Strona 23 z 27

Re: Markiza, Czarna [*] i Knedel - w trakcie leczenia

: 27 maja 2015, 10:43
autor: DankaPawlak
Szmery nie szmery, ale ciepło, czysto, restauracja pieciogwiazdkowa, wybiegi sześciogwiazdkowe - żyć, nie umierać!
:)

Re: Markiza, Czarna [*] i Knedel - w trakcie leczenia

: 29 maja 2015, 20:40
autor: porcella
Knedel mnie martwi, znowu zaczął się bać, nie wiem dlaczego...
Wprowadziłam vetmedin. Mały dostaje niedużo zieleniny, choć bardzo by chciał. :idontknow:
Łyse ładnie zarasta.

Re: Markiza, Czarna [*] i Knedel - w trakcie leczenia

: 29 maja 2015, 20:54
autor: koni
Może któryś z chłopaków go przestraszył?
Wytuliłaś, wymiziałaś...w jego przypadku to sprawdzone lekarstwo ;)
Oj Knedelku kochany :fingerscrossed:

Re: Markiza, Czarna [*] i Knedel - w trakcie leczenia

: 29 maja 2015, 21:04
autor: DankaPawlak
Koni, bierz Knedla z powrotem i zaordynuj mu donie, które leczą ;)

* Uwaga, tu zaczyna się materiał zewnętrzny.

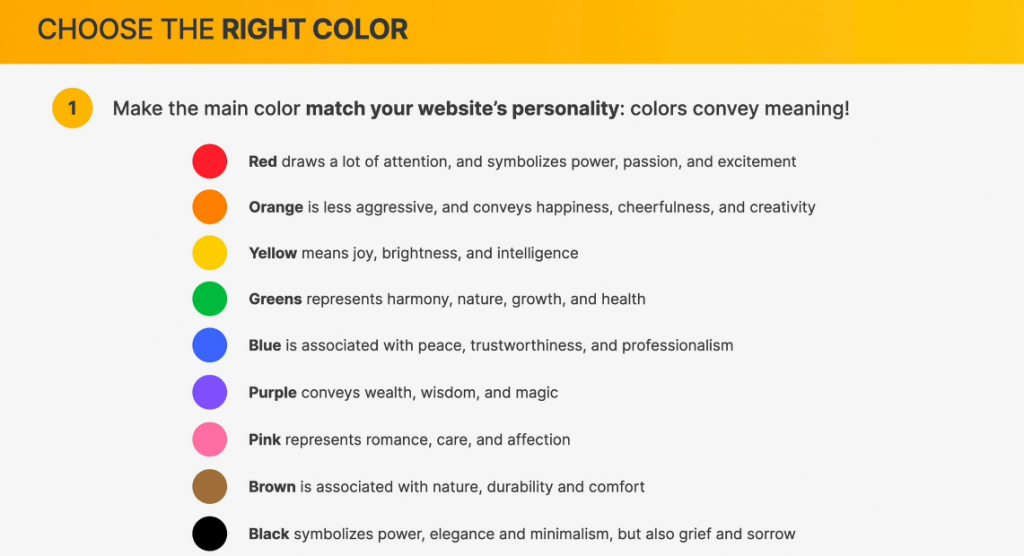Click the blue color circle
The height and width of the screenshot is (556, 1024).
tap(210, 345)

Re: Markiza, Czarna [*] i Knedel - w trakcie leczenia

: 29 maja 2015, 21:20
autor: koni
nie mogę, już nawet swoich chłopaków nie mam...do 14 czerwca nie ma mnie w PL.
Za Knedlem tęsknie...oj mocno. Gdyby tylko zechciał dogadać się z moimi prosiałkami....

Re: Markiza, Czarna [*] i Knedel - w trakcie leczenia

: 29 maja 2015, 21:24
autor: porcella
Tulę, miziam... Póki na rękach, jest ok. Kiedy wraca do klateczki, niestety znowu ucieka na każdy ruch. Nie wiem, o co chodzi. Potrafi siedziec mi na kolanach godzinę i dlużej.
Edit. O, wlaśnie siedzi, piszemy sobie i jednocześnie chrupie mloda marchewkę z uciechą ...
Oczy ma smutne nadal, już powinny się zmieniać.

Re: Markiza, Czarna [*] i Knedel - w trakcie leczenia

: 29 maja 2015, 22:38
autor: porcella
ooooo gada! Jak go za uchem skrobię, to gada! :jupi:

Re: Markiza, Czarna [*] i Knedel - w trakcie leczenia

: 30 maja 2015, 0:07
autor: DankaPawlak
Trzeba mu czasu. Całe swoje życie spędził na klepisku w stodole, musi się przyzwyczaić, że w jego życiu jest już inaczej.
Ostatnio zmieniał domu - to też nie sprzyja szybszemu zorientowaniu się w życiowej sytuacji.
Czas, czas i i jeszcze raz mizianie po łebku ;)

Re: Markiza, Czarna [*] i Knedel - w trakcie leczenia

: 30 maja 2015, 5:13
autor: koni
porcella pisze:ooooo gada! Jak go za uchem skrobię, to gada! :jupi:
:jupi: grzeczna Porcella :lol:

Re: Markiza, Czarna [*] i Knedel - w trakcie leczenia

: 30 maja 2015, 6:45
autor: porcella
@ koni, o 5 rano hulasz? Kobieto! Na tych zagranicznych wakacjach to sie niezle bawicie :-D
Gadal, bo chcial uprzedzic, ze sikac bedzie, a ja nie sluchalam i nieslusznie.
Ale zjadl pol marchewki z reki, to niezly rezultat!